Requirement:
Lines from the one containing "You are a GUI" to the end of the records, both ends included and exactly as written, are the whole answer, and no pictures go in it.

Available data:
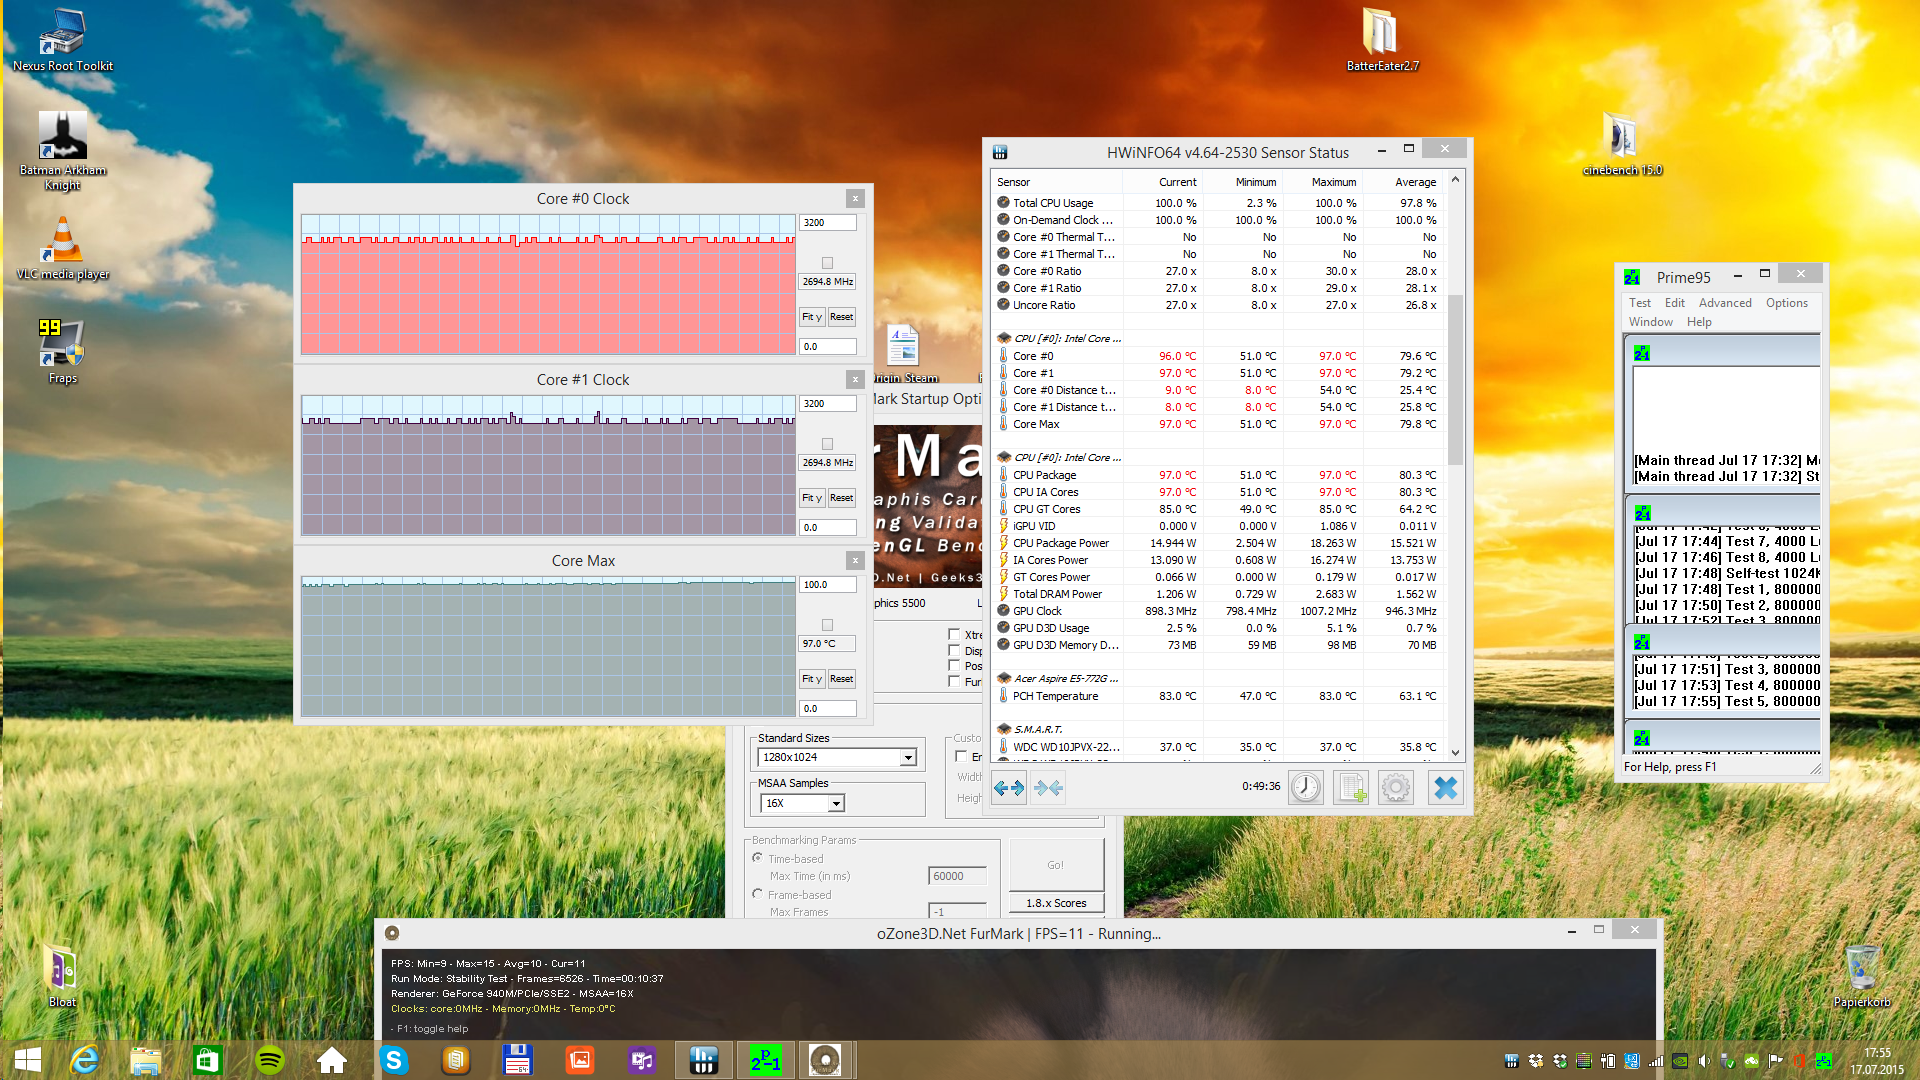Open Prime95 Options menu
1920x1080 pixels.
coord(1786,303)
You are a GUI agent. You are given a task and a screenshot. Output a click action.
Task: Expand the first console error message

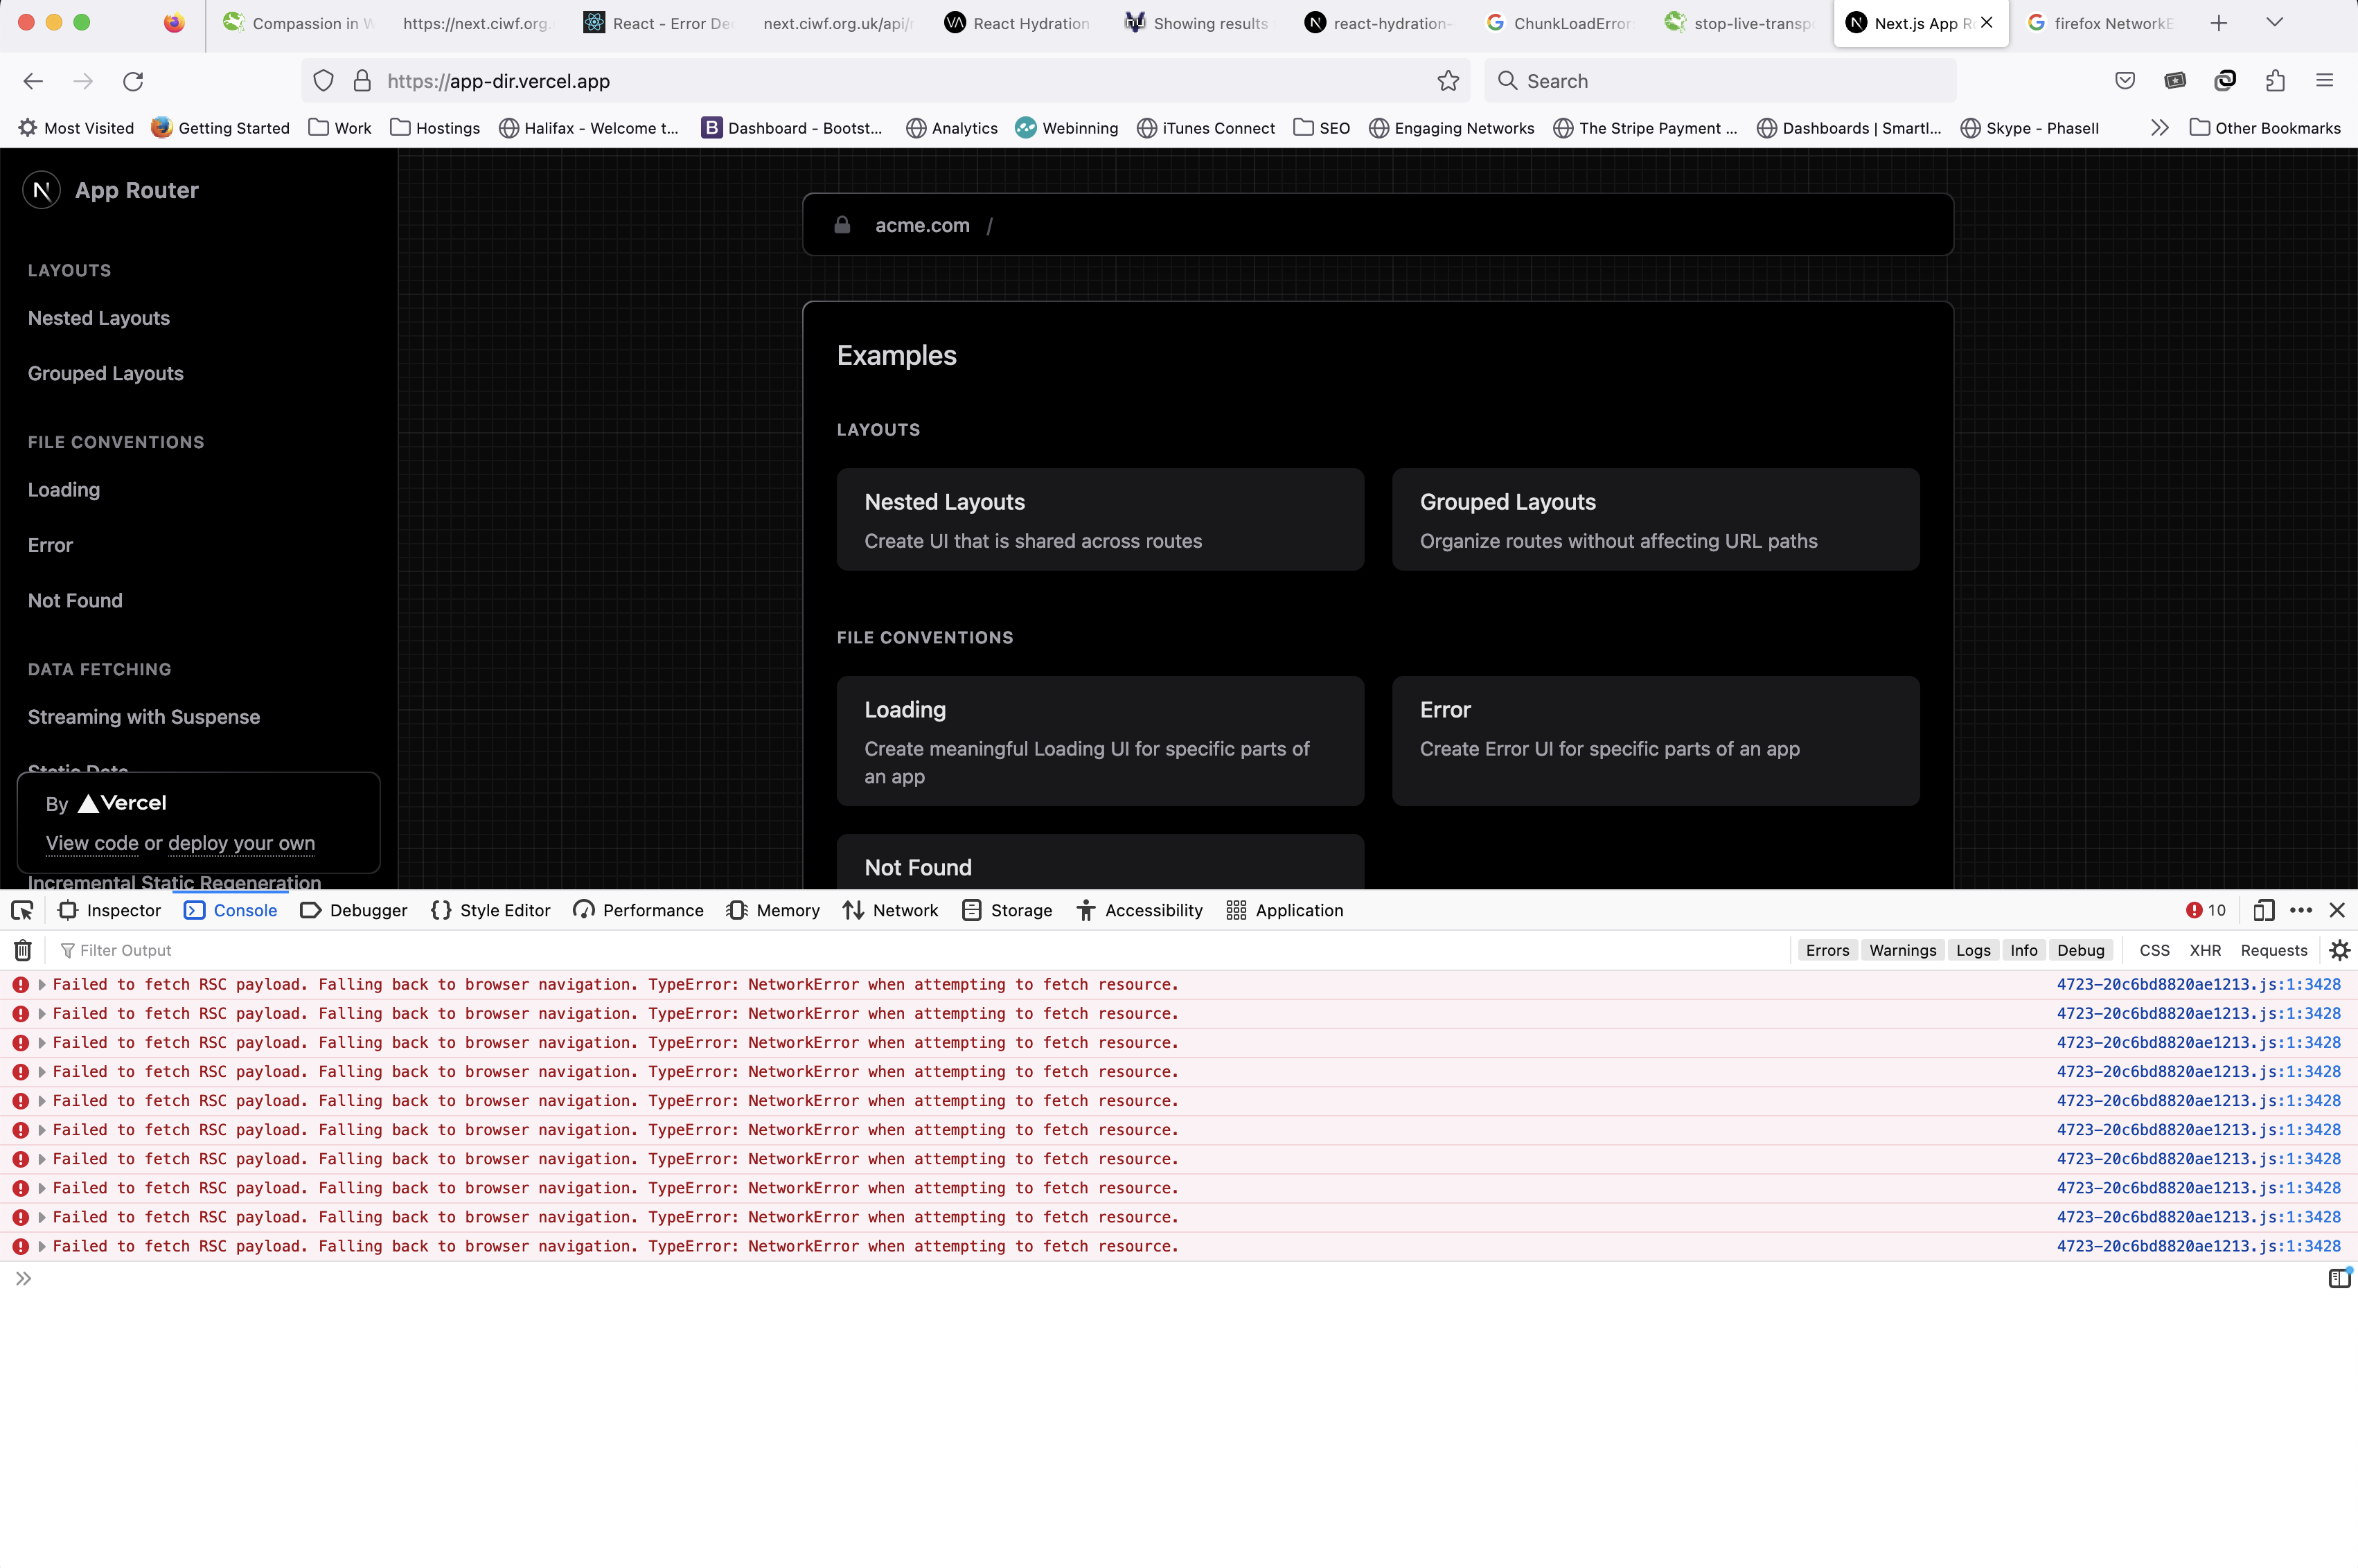click(x=42, y=984)
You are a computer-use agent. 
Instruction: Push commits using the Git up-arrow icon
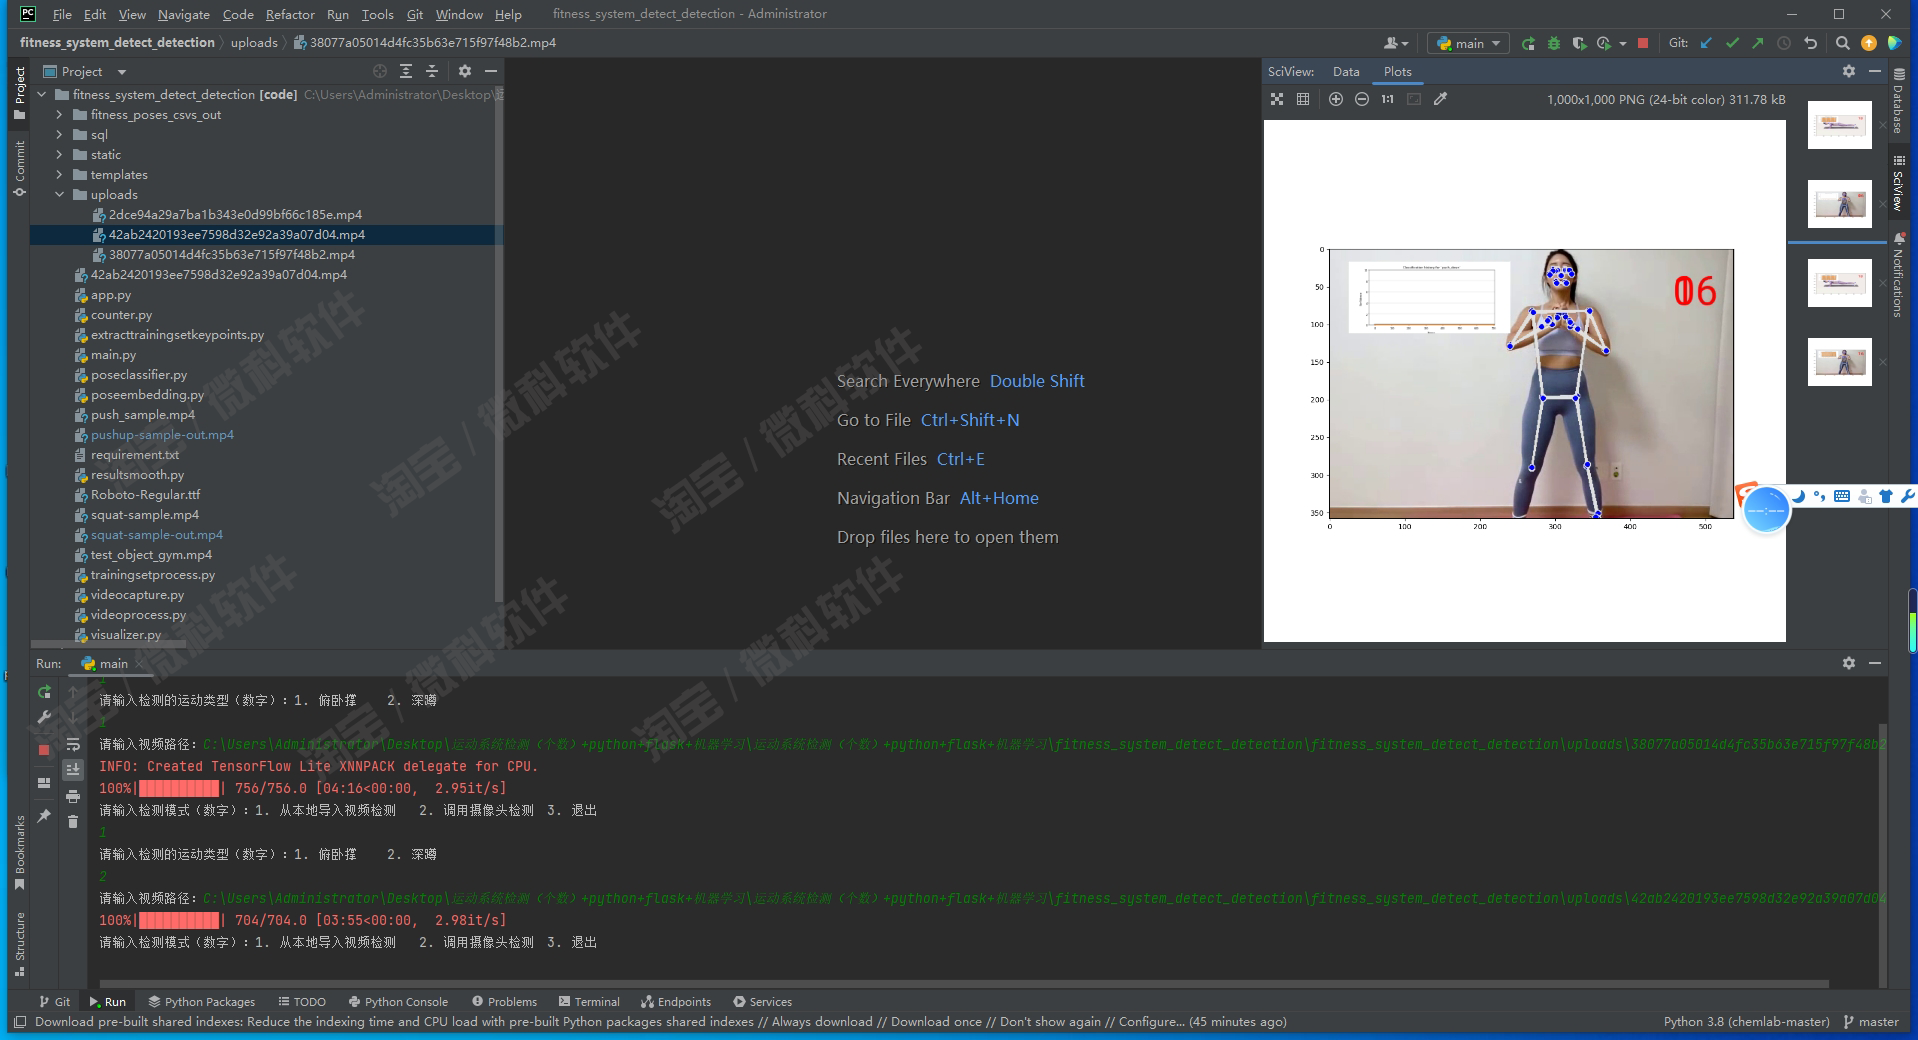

Written reply:
You are a GUI agent. You are given a task and a screenshot. Output a click action.
Task: Expand the first console error message

click(x=42, y=984)
You are a computer-use agent. 
Instruction: Push commits using the Git up-arrow icon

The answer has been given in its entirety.